**How to complete this task:**
Output the span of lines from the one that contains "Task: Click the IMAP/SMTP" through the end of the records, inclusive, exactly as written and free of pictures.

**Data for this exercise:**

* * * *

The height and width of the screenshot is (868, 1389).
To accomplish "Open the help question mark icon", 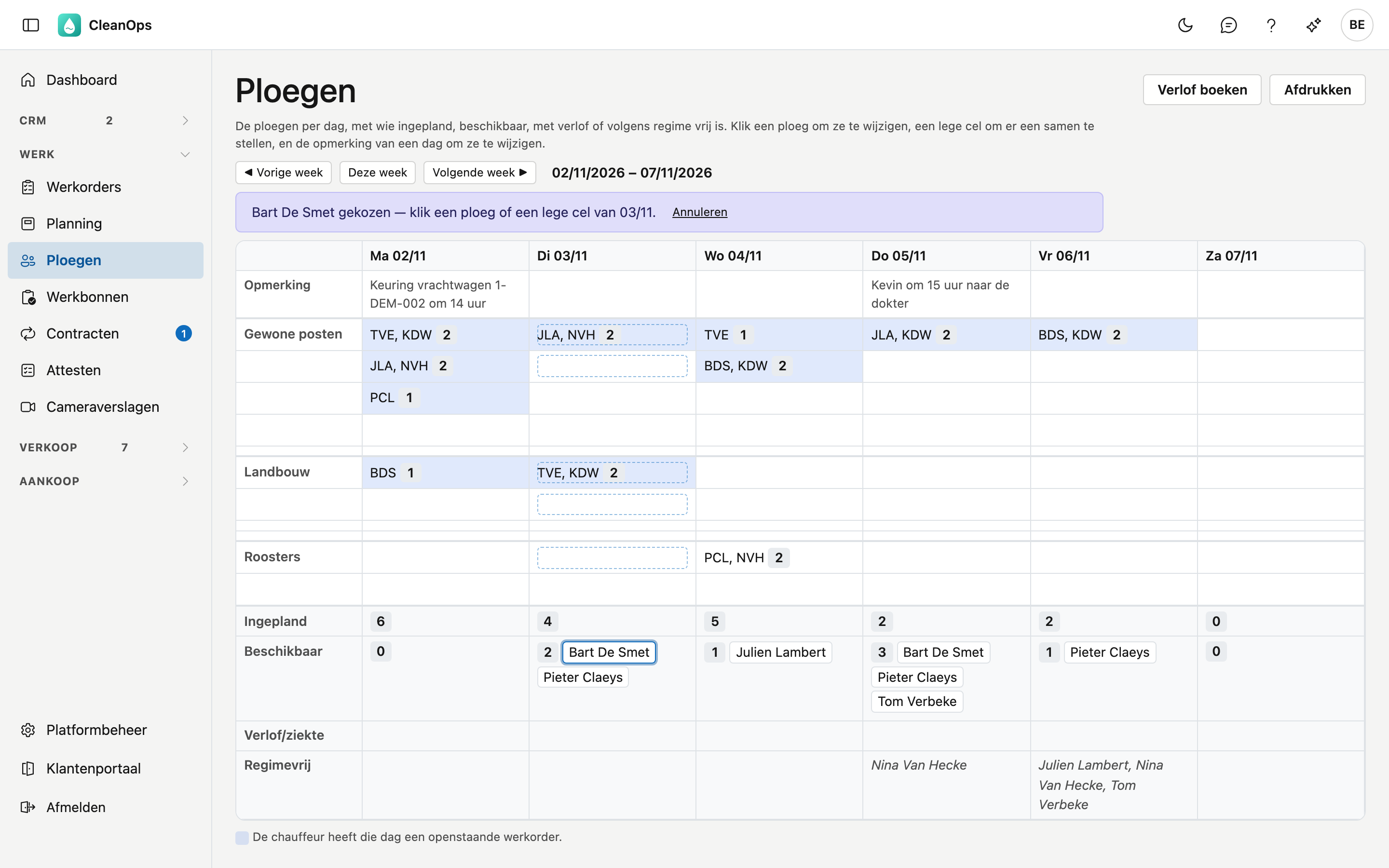I will 1271,25.
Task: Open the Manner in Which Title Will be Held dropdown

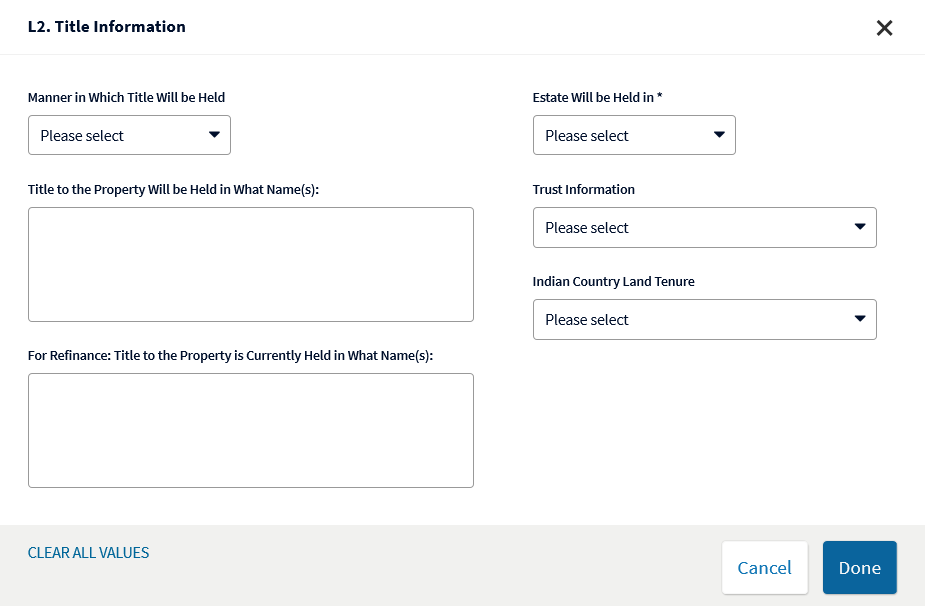Action: 129,135
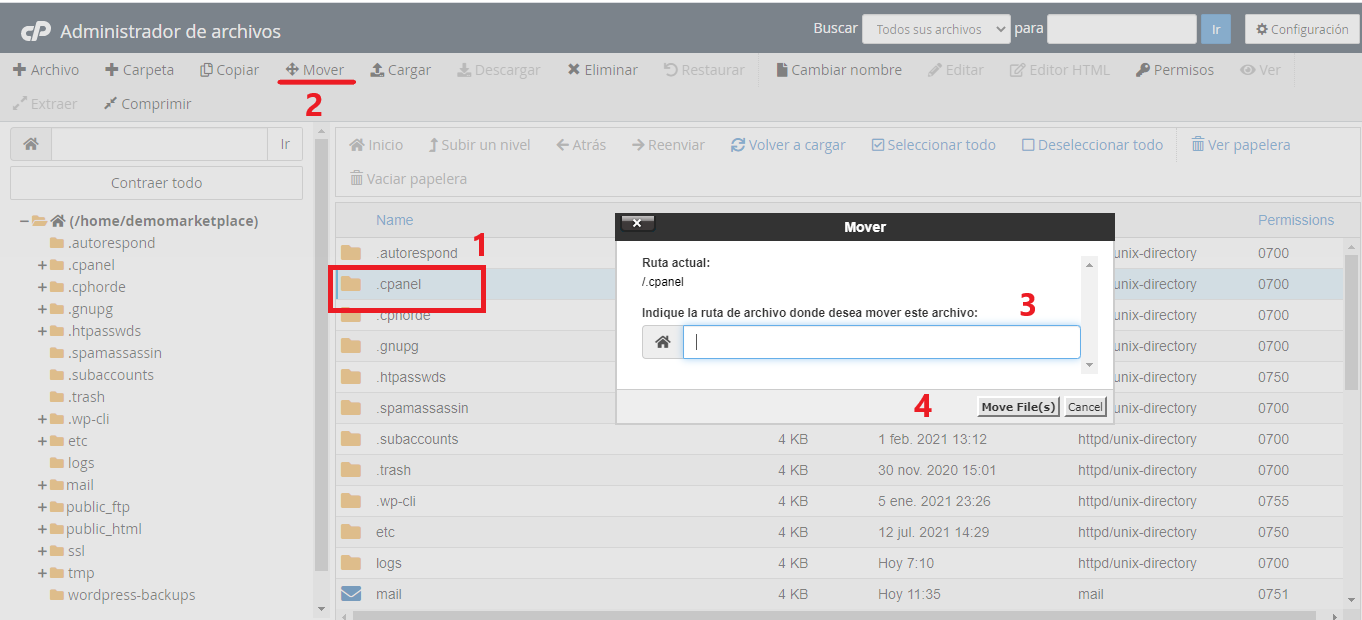1362x620 pixels.
Task: Click the destination path input field
Action: [x=880, y=342]
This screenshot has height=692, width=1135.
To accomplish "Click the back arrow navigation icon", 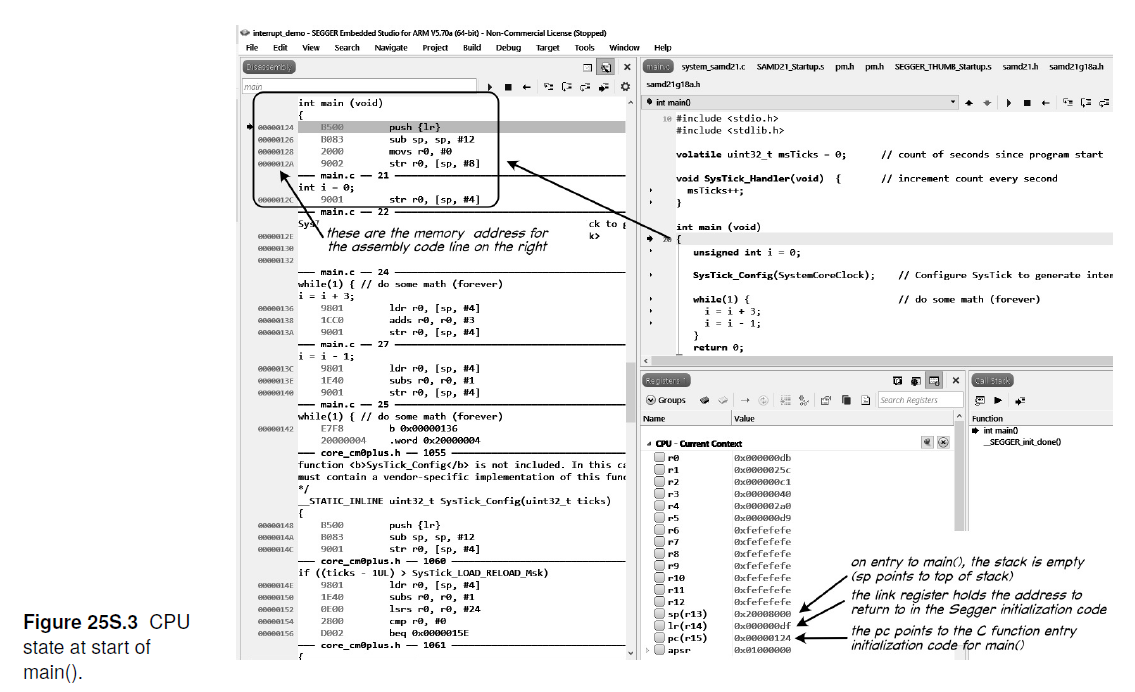I will 526,87.
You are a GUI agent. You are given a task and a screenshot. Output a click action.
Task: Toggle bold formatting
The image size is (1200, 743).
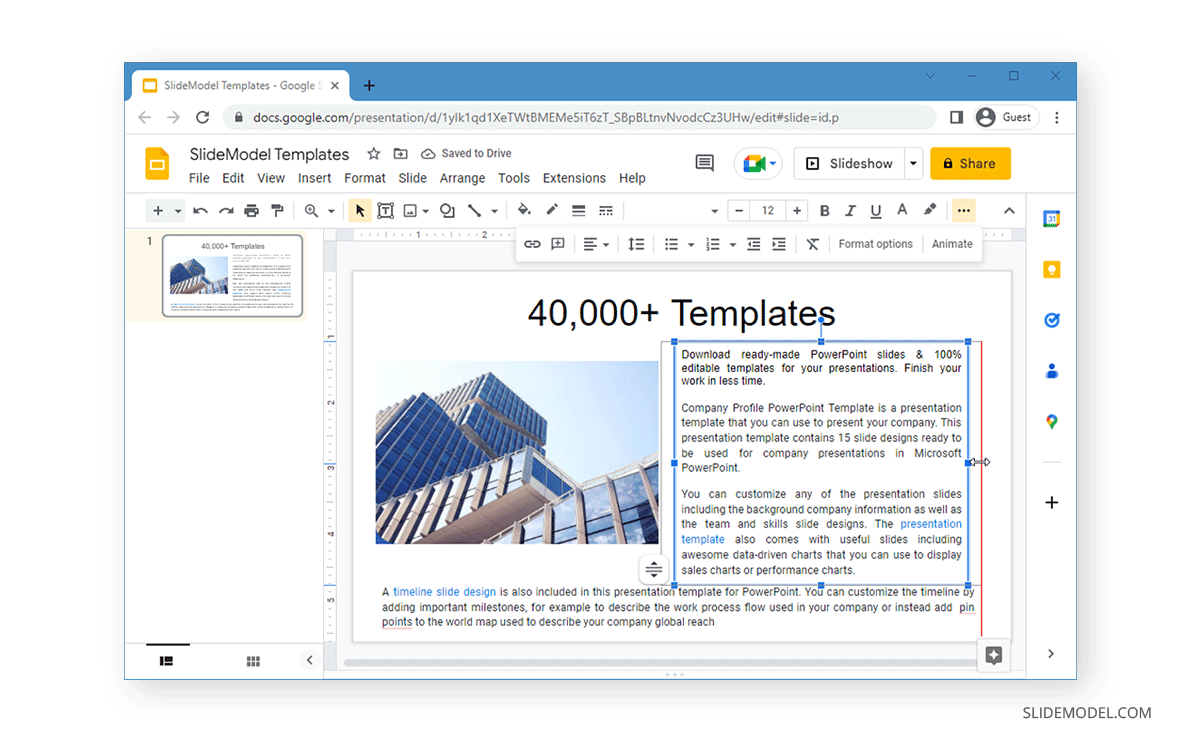pos(823,210)
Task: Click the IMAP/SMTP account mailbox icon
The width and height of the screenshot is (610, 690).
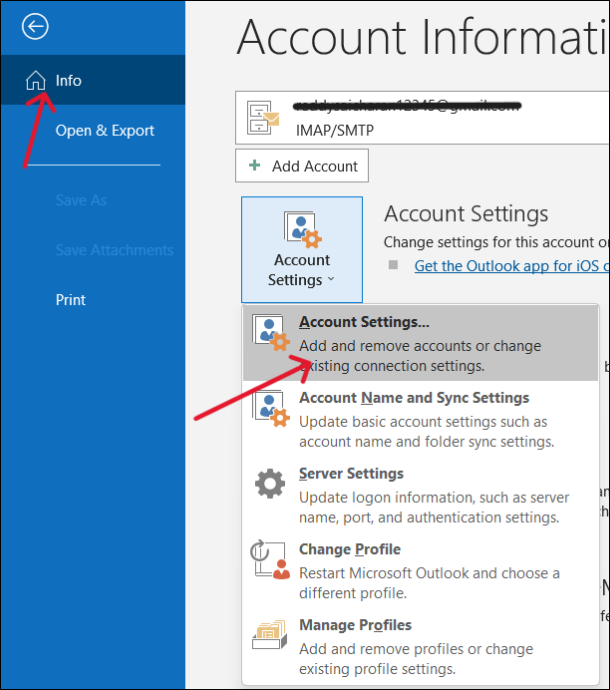Action: [x=262, y=118]
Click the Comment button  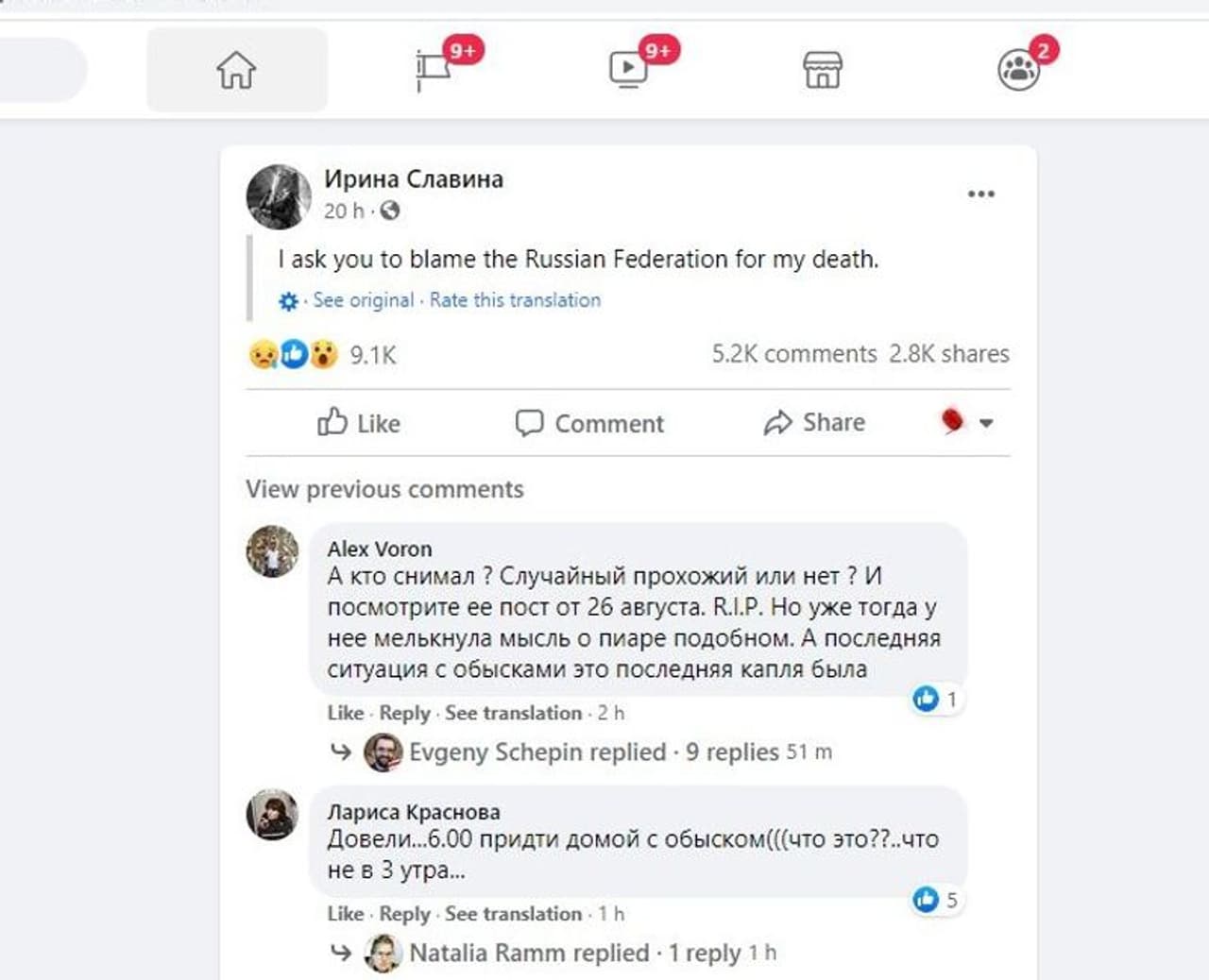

* * * *

**Solved problem:**
Task: Click the IMAP/SMTP account mailbox icon
The width and height of the screenshot is (610, 690).
Action: [x=262, y=118]
Click the Comment button  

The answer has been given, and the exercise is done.